1. seageath's Avatar
    The BB is stolen, I have contacted the telco provider since it's under contract. They said that the only can block the number but not the BB.
    Bad thing is I haven't set BB Protect and enabled BB track location app.
    What should I do to block the stolen BB for being used and permanently disable the handset? Any idea?
    Just want to teach the culprit some lesson ...
    01-10-13 01:45 AM
  2. SparkyBC's Avatar
    Well your provider is totally useless. Call them and ask to talk to a supervisor a reported phone once the esn is reported stolen it renders the phone useless. It will never be activated or work again. The browser would work on wifi, that's it.
    01-10-13 02:03 AM
  3. donmateo's Avatar
    You can wipe it via BB Protect, but I agree with the above poster.
    01-10-13 10:52 AM
  4. shupor's Avatar
    Well your provider is totally useless. Call them and ask to talk to a supervisor a reported phone once the esn is reported stolen it renders the phone useless. It will never be activated or work again. The browser would work on wifi, that's it.
    I take it you have never been in that situation before. If it is a CDMA phone then the carrier can block the ESN. GSM phones don't use ESN's, they use IMEI's and as of June of last year there wasn't a shared blocked IMEI database amongst GSM providers in the US. Had GSM phones stolen on both Tmobile and ATT networks and was told by both carriers that only RIM could blacklist the device (probably the runaround but point is it's not as easy to achieve as one would think)
    http://www.digitaltrends.com/mobile/...es-on-july-10/
    Last edited by shupor; 01-10-13 at 12:52 PM. Reason: additional info received
    01-10-13 11:30 AM
  5. collinc93's Avatar
    BB Protect...never own a Blackberry without registering it
    01-10-13 03:24 PM
  6. jwn66's Avatar
    Should build in a little firecracker that you can set off that will wreck the insides, detonate it thru BBP, would be hilarious, thief has it then all of a sudden puff of smoke comes up from there grubby little pocket, lul.
    01-10-13 03:52 PM
  7. Tim-ANC's Avatar
    I take it you have never been in that situation before. If it is a CDMA phone then the carrier can block the ESN. GSM phones don't use ESN's, they use IMEI's and as of June of last year there wasn't a shared blocked IMEI database amongst GSM providers in the US. Had GSM phones stolen on both Tmobile and ATT networks and was told by both carriers that only RIM could blacklist the device (probably the runaround but point is it's not as easy to achieve as one would think)
    AT&T customers can start blocking stolen devices on July 10 | Digital Trends
    So, if you don't pay your phone bill the carrier can't shut it down?
    01-11-13 02:37 PM
  8. raino's Avatar
    So, if you don't pay your phone bill the carrier can't shut it down?
    Well, yes and no. They can blacklist the IMEI which would at least render the phone useless on their network. If there's blacklist sharing between carriers, the IMEI will get blacklisted on other networks too.
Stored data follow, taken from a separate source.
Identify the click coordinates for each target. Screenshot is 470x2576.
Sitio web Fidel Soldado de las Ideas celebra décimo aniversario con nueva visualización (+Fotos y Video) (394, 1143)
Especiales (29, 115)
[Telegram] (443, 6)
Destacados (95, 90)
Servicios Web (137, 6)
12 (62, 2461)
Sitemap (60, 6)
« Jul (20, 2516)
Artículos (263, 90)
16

    The only truly global block is a PIN block. That's put in place by RIM. But I'm not sure if even a PIN block prevents voice calls and SMS.
    01-11-13 04:06 PM
  9. shupor's Avatar
    So, if you don't pay your phone bill the carrier can't shut it down?
    GSM carriers can block your line(SIM) as well and the IMEI if they choose to do so. Where it gets tricky is the phone will work on other networks unless they share their blocked list database and as it stands, the GSM carriers in the US do not share their database as yet.

    There are also tools to spoof the IMEI or void the block and the carriers know this and chances of you getting them to block your IMEI just because it is stolen are slim.

    The GSM are generally reluctant to even bother putting the IMEI block on
    01-11-13 04:35 PM
  10. raino's Avatar
    as it stands, the GSM carriers in the US do not share their database as yet.
    Actually this is not correct as of November 1 2012. See here.

    The GSM are generally reluctant to even bother putting the IMEI block on
    Where are you getting this information? At least one major carrier, AT&T, has no problems blacklisting IMEI for stolen devices. T-Mobile didn't do so at the time this article was written (7/12), but they might be IMEI blocking too now.